Brexit uncertainty hits recruitment and investment plans
Uncertainty following the vote to leave the EU has hit recruitment and investment plans for businesses, an authoritative study has revealed.
A survey of 7,000 firms showed that the UK economy is growing, but at a lower level than before the referendum.
The British Chambers of Commerce (BCC) said its poll painted a mixed picture, with improvements among manufacturers but a slowdown in growth in services.
The survey, covering the quarter after the referendum, showed that fewer firms in manufacturing and services are confident that their turnover and profits will improve in the next year.
Exchange rates were cited as a concern compared to three months ago.
Dr Adam Marshall, acting director general of the British Chambers of Commerce, said: "While many manufacturers have seen something of a bounce this summer, the UK's services sector has slowed significantly, and our data suggests that slower growth is likely in the months ahead.
"Although it is important not to take one quarter's figures in isolation, our survey does show that growth has slowed further since the EU referendum.
"Boosting business must be a key task for Government in the months ahead, particularly as forward confidence on turnover and profitability has flagged for firms across the UK.
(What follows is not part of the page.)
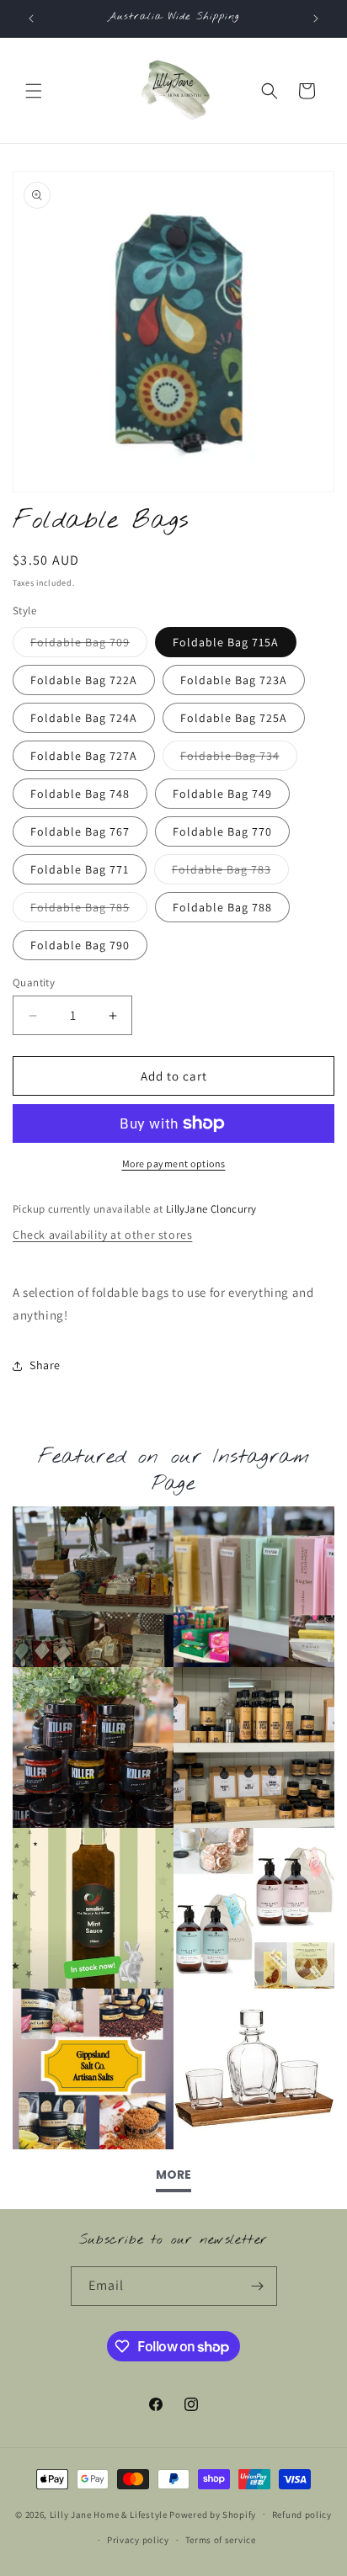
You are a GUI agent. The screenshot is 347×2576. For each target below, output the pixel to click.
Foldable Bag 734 (238, 759)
"The Prime Minister has given businesses some clarity on the timetable for Article 50, and on short-term regulatory and legal issues.
"This is helpful, but needs to be followed up by a firm demonstration that the Government has a clear and coherent strategy to defend the UK's economic and business interests in the negotiations that lie ahead.
"Firms are concerned over investment, hiring, and profitability. The Chancellor's Autumn Statement is a crucial opportunity to incentivise business investment and overseas trade."
The BCC said decisions on infrastructure projects would boost business confidence and support investment.
A separate report by business advisers BDO LLP said manufacturers were feeling more "bullish" about the economic outlook, while short-term confidence among service firms had been hit.
After a difficult two years, sterling's weakness has made manufacturing more competitive overseas - boosting exports, a study found.
Spokesman Peter Hemington said the Government needed to announce a trade-friendly Brexit plan.